I'm a big fan of Chopin . A few days ago, I was trying to find a classical song to play for a friend (they aren't a classical music lover...yet). I started thinking of modern songs my friend liked and what might be similar. I came across the movie "The Nightmare Before Christmas" and other movies with music by Hans Zimmer. I happen to be in a "Nocturne Phase" at the moment, and I couldn't help noticing how the mood in some of Chopin's Nocturnes is similar to certain songs in that movie or maybe "The Corpse Bride".

I found these two incredibly similar.





Listen from 12 seconds in (the 8th measure) and the theme for the majority of the piece.

_compared to_





Listen from 1:11-1:40 (tried to get it to automatically start there, my apologies if it doesn't) and/or the second chorus at the end.

-
-

I was wondering if anyone else is boggled by how similar the two themes are or if you have discovered a song from a movie that closely reminds you of a classical piece.


----------



## sdtom

This policy is sure discouraging to newcomers. I have to log in for each response.

I'm surprised but can definitely hear it. The music is in public domain so he could do that but I'm a bit surprised given the fact that he is self taught.

Another one for you is the striking resemblance between On The Waterfront and Chinatown.
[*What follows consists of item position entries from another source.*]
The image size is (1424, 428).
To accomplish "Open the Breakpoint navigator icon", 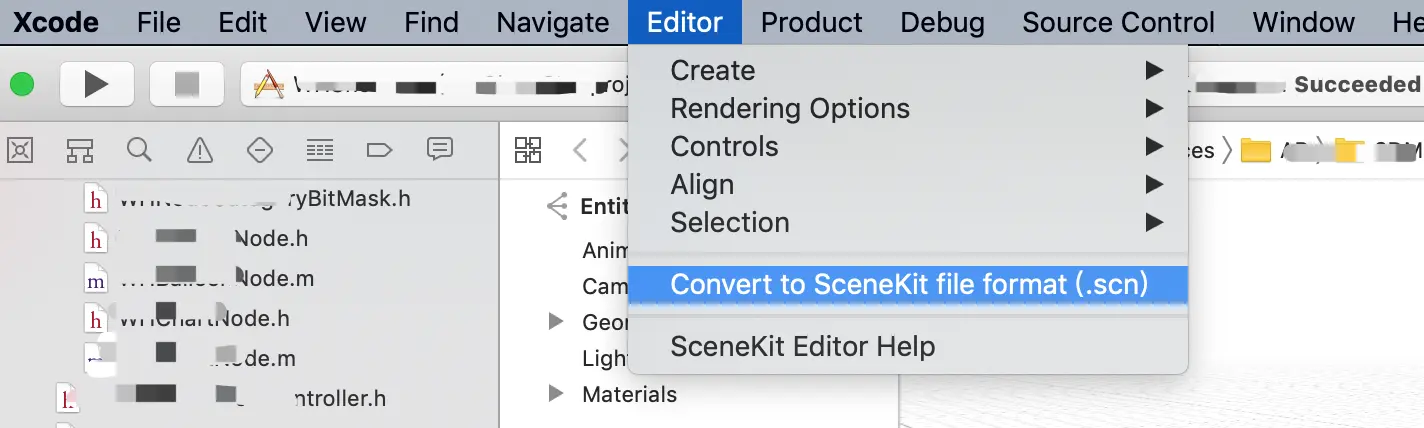I will point(379,150).
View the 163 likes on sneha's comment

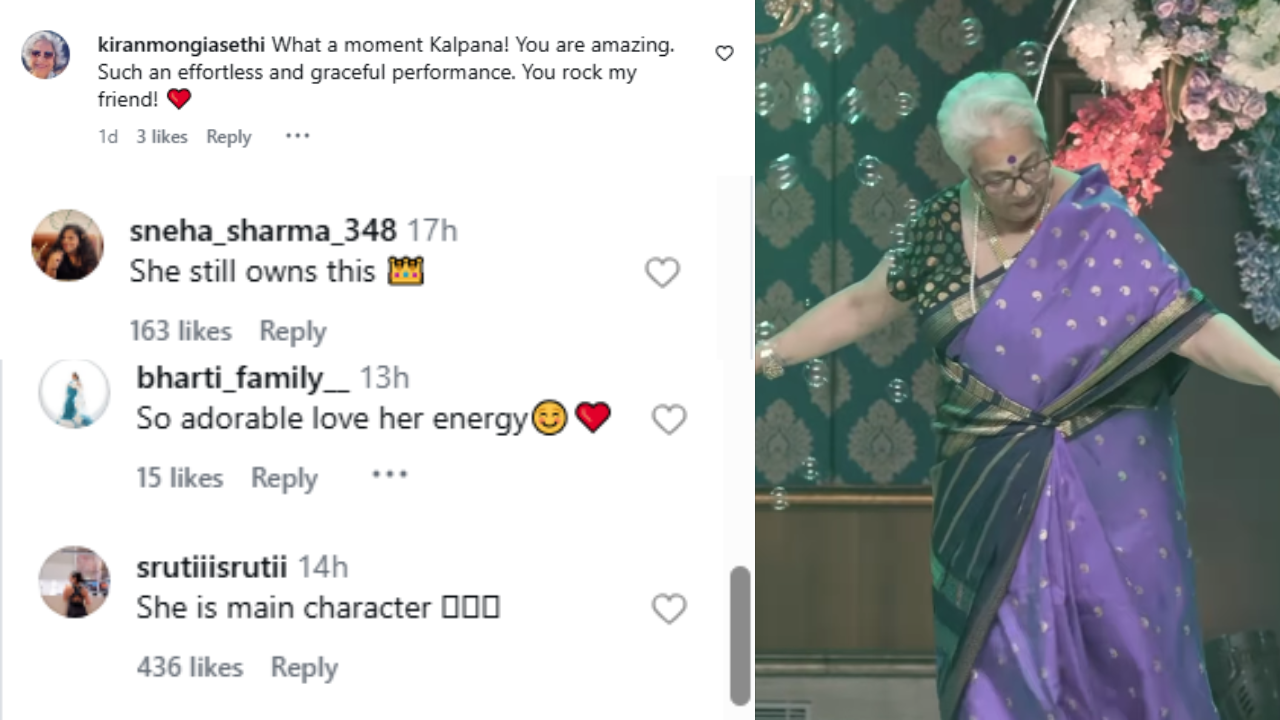tap(180, 331)
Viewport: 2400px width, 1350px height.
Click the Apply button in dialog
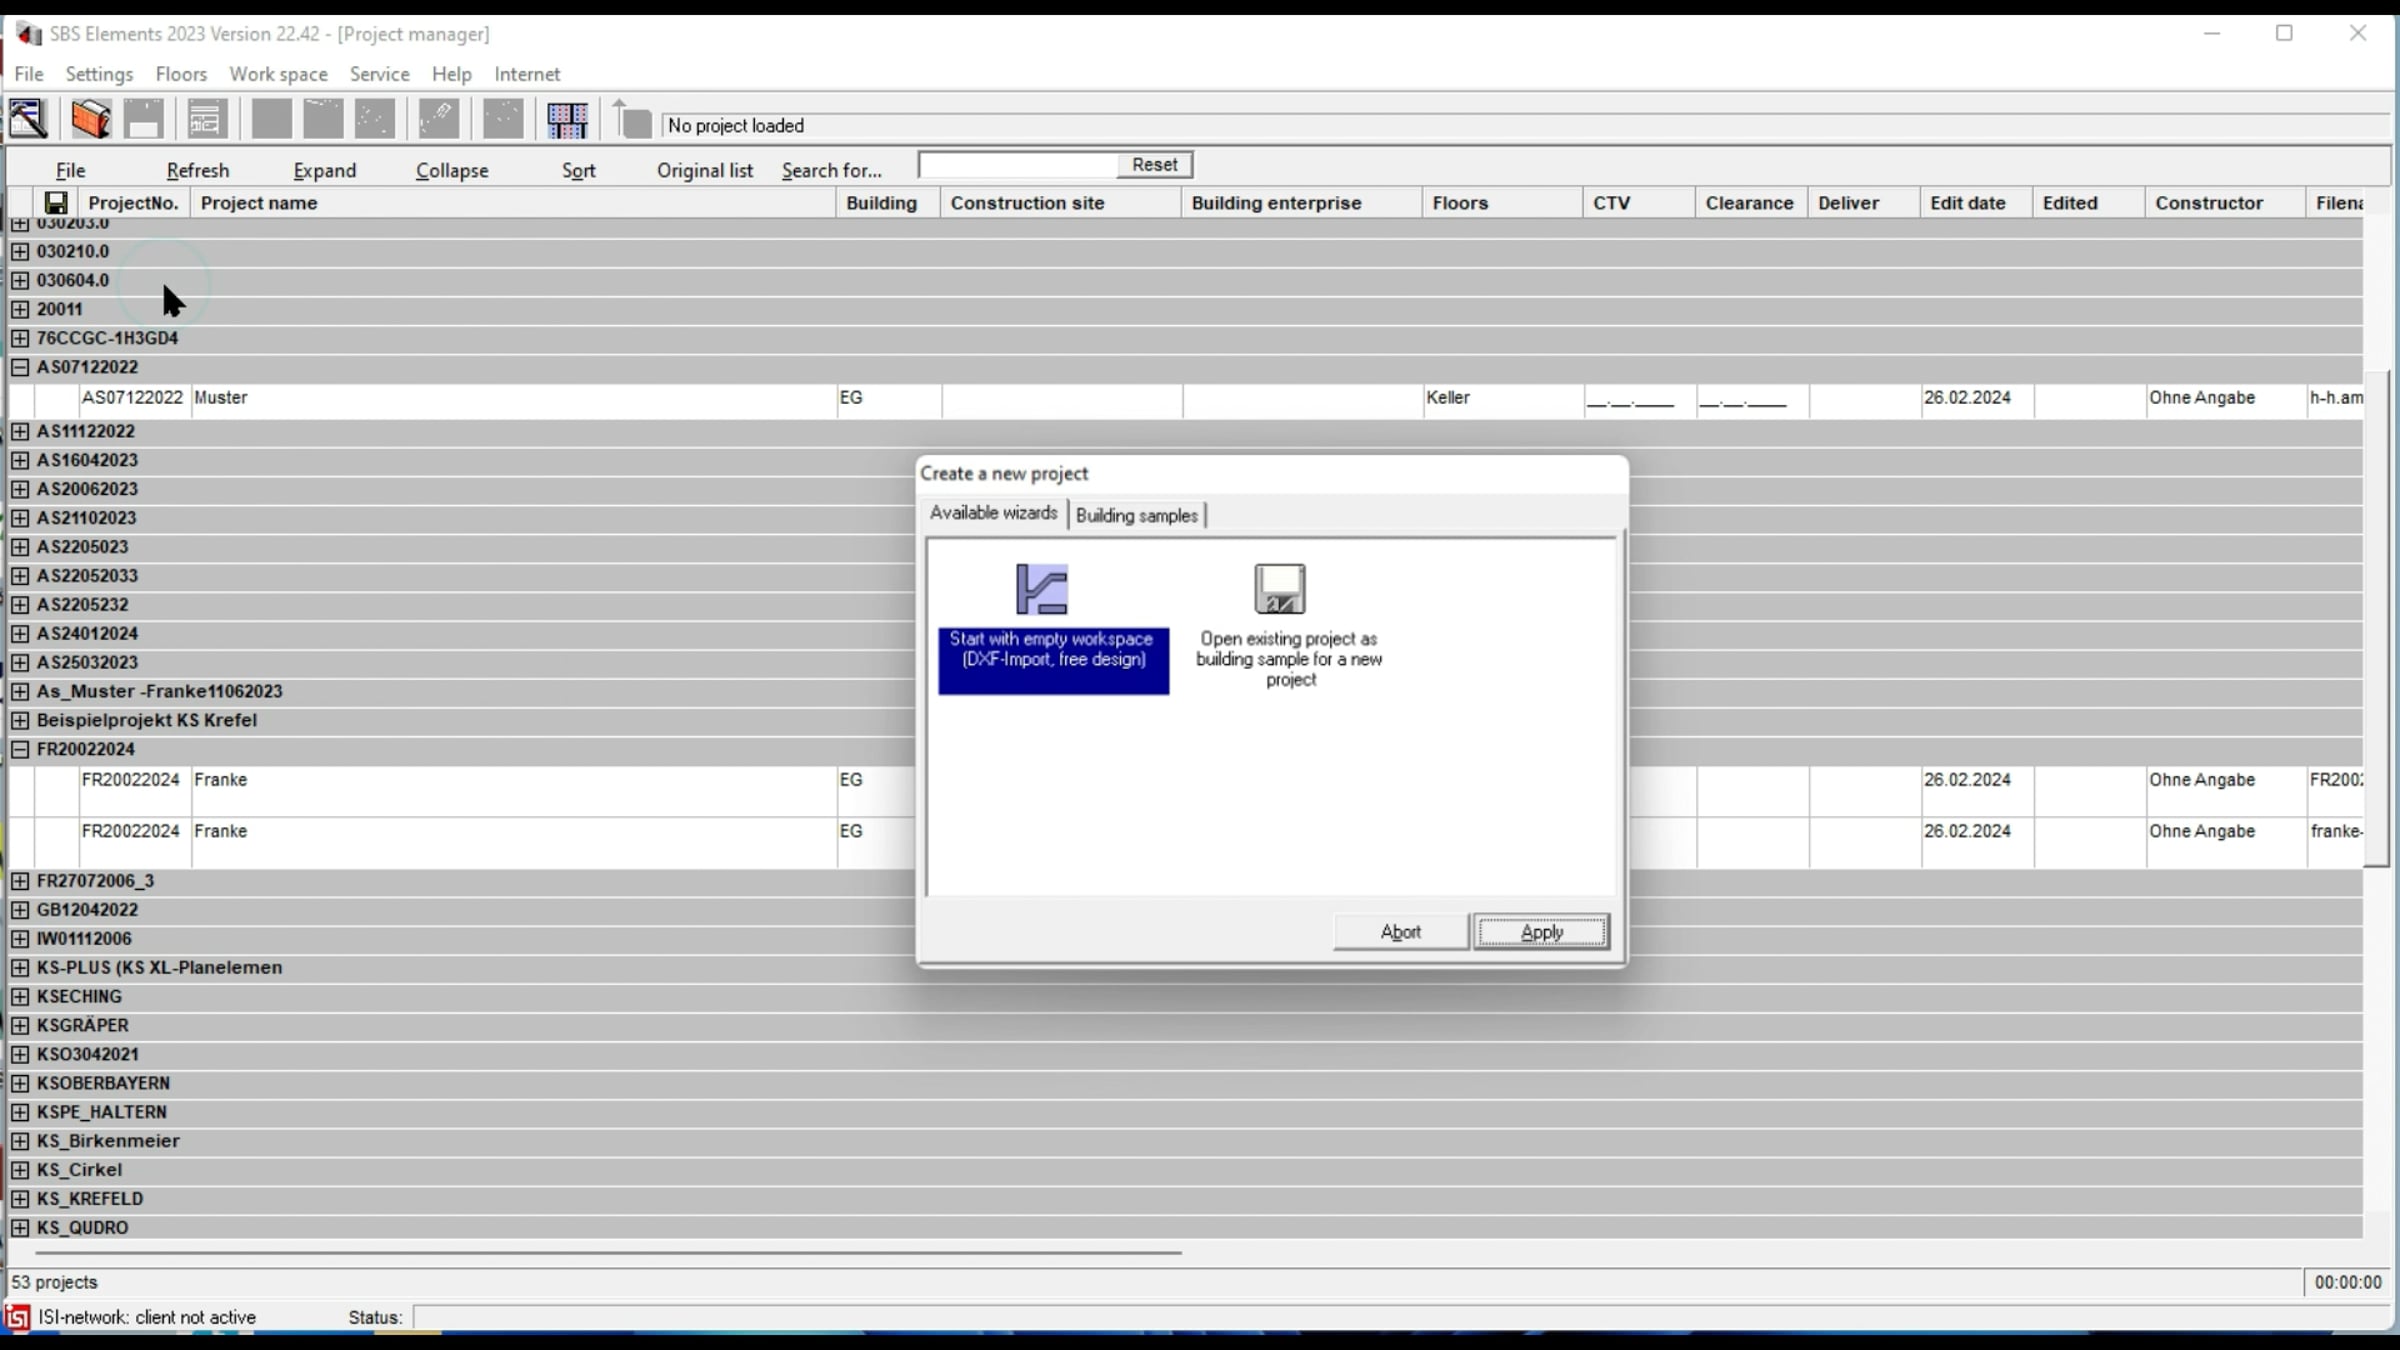tap(1540, 931)
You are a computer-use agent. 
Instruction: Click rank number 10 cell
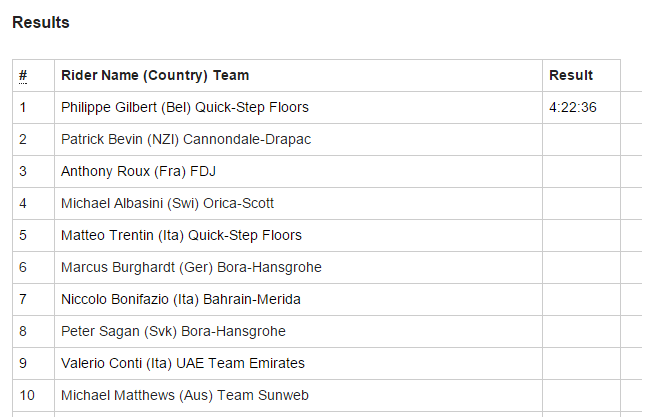26,395
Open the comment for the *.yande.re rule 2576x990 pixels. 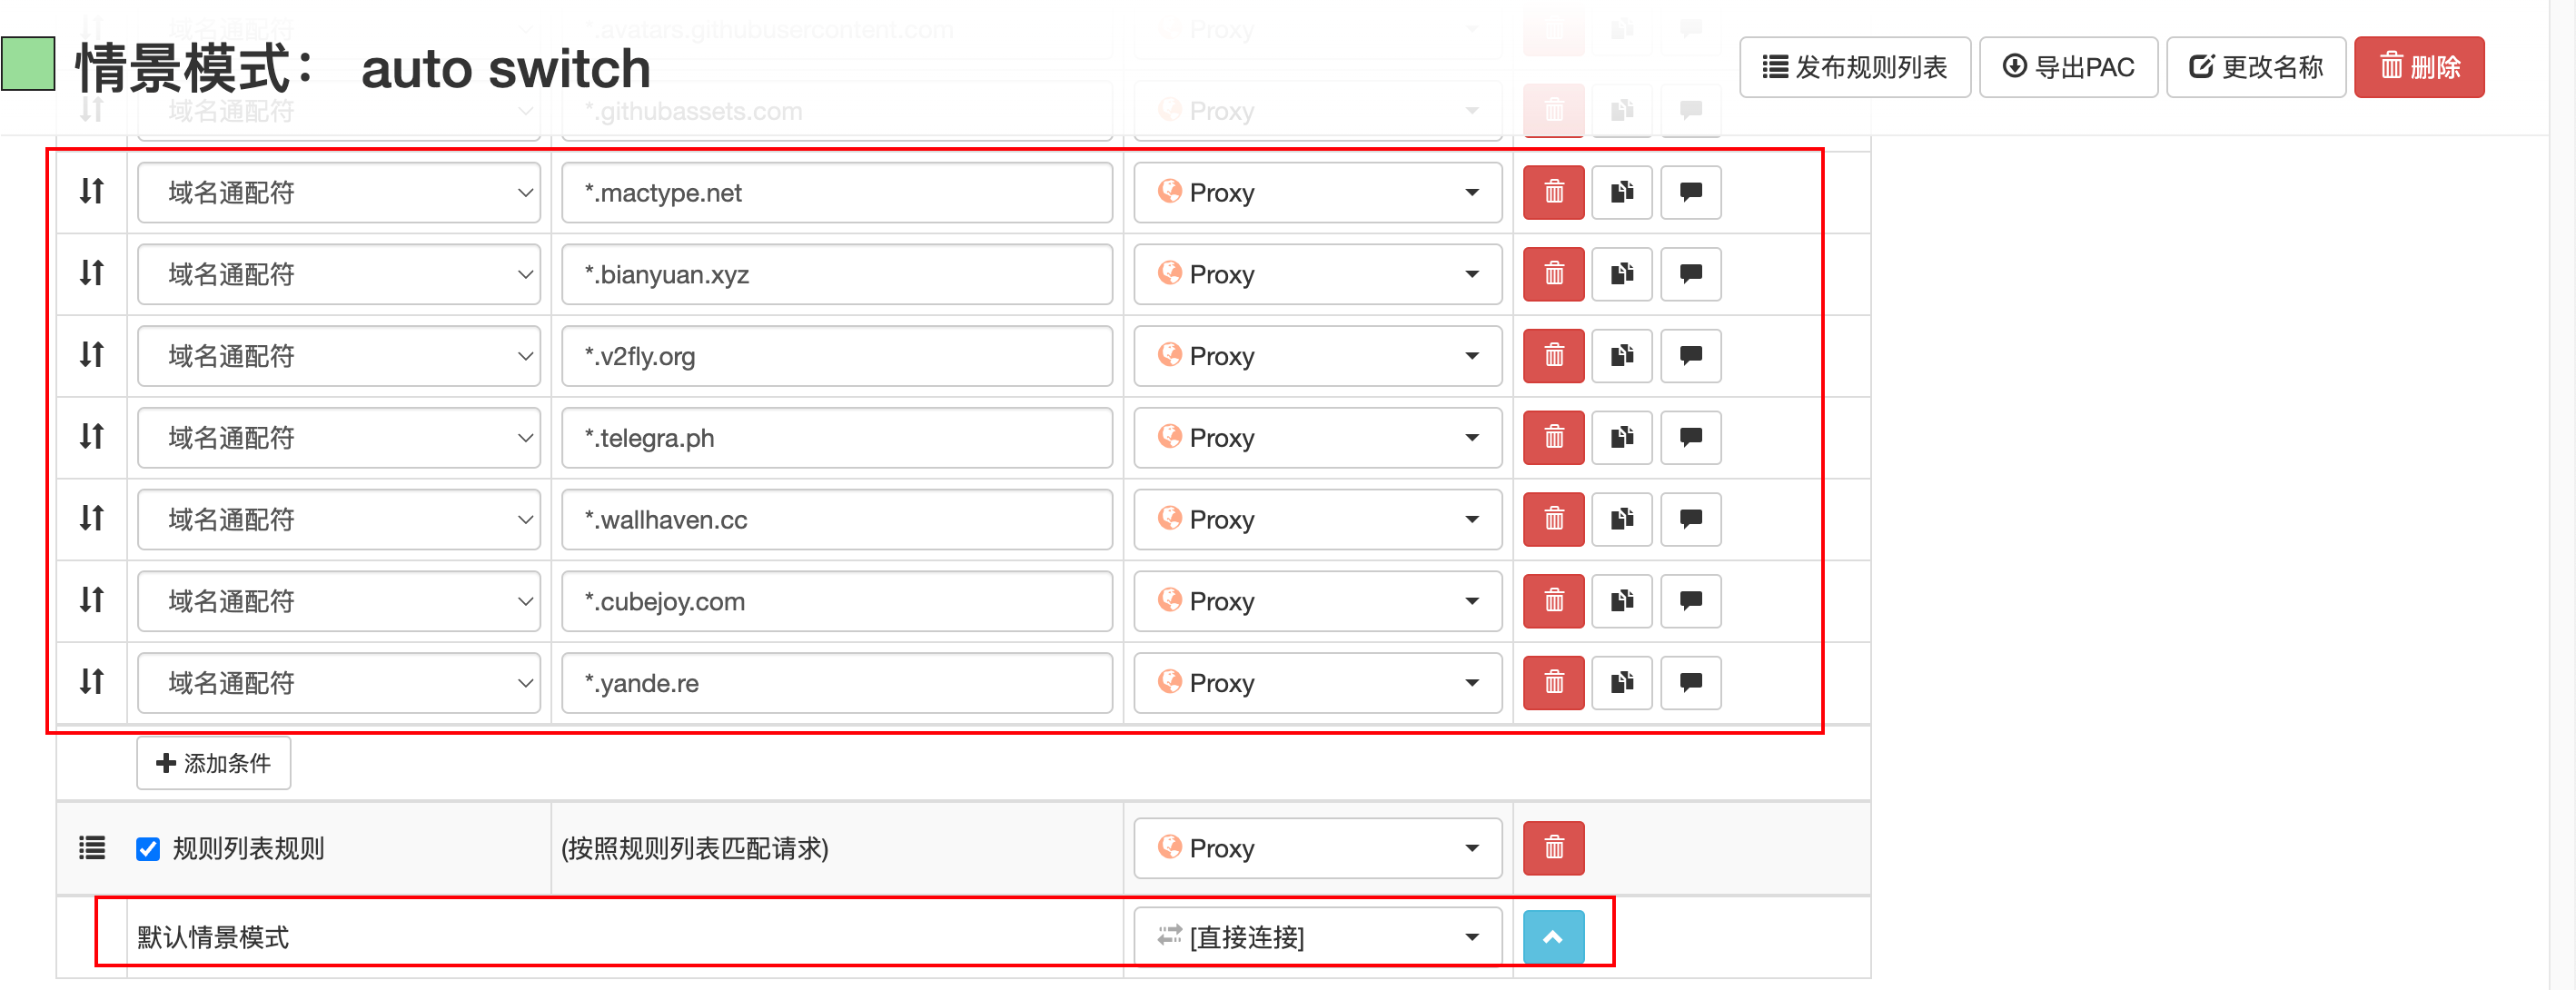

That is what I call a lift and is really thievery.


----------



## Kakini

*wow what a wonderful nod to Chopin*

I just noticed!!!!! It was notable enough that I googled the two in case there was anything written about the similarity.

think it's wonderful to find this nod to Chopin in Nightmare before Christmas. I find a similarity in the chorus yet enough originality that its it's own music. It's one of my favorite movies. 



bombino said:


> I'm a big fan of Chopin . A few days ago, I was trying to find a classical song to play for a friend (they aren't a classical music lover...yet). I started thinking of modern songs my friend liked and what might be similar. I came across the movie "The Nightmare Before Christmas" and other movies with music by Hans Zimmer. I happen to be in a "Nocturne Phase" at the moment, and I couldn't help noticing how the mood in some of Chopin's Nocturnes is similar to certain songs in that movie or maybe "The Corpse Bride".
> 
> I found these two incredibly similar.
> 
> 
> 
> 
> 
> Listen from 12 seconds in (the 8th measure) and the theme for the majority of the piece.
> 
> _compared to_
> 
> 
> 
> 
> 
> Listen from 1:11-1:40 (tried to get it to automatically start there, my apologies if it doesn't) and/or the second chorus at the end.
> 
> -
> -
> 
> I was wondering if anyone else is boggled by how similar the two themes are or if you have discovered a song from a movie that closely reminds you of a classical piece.


----------



## MAS

I've heard it said that Andrew Lloyd Webber sounds a lot like Puccini in some of his musicals. In the olden days, composers of "popular" music used to borrow from "Classical" music. For instance, *Stranger in Paradise*, which was based on some music by Russian composer Alexander Borodin (Polovtsian Dances from *Prince Igor*).


----------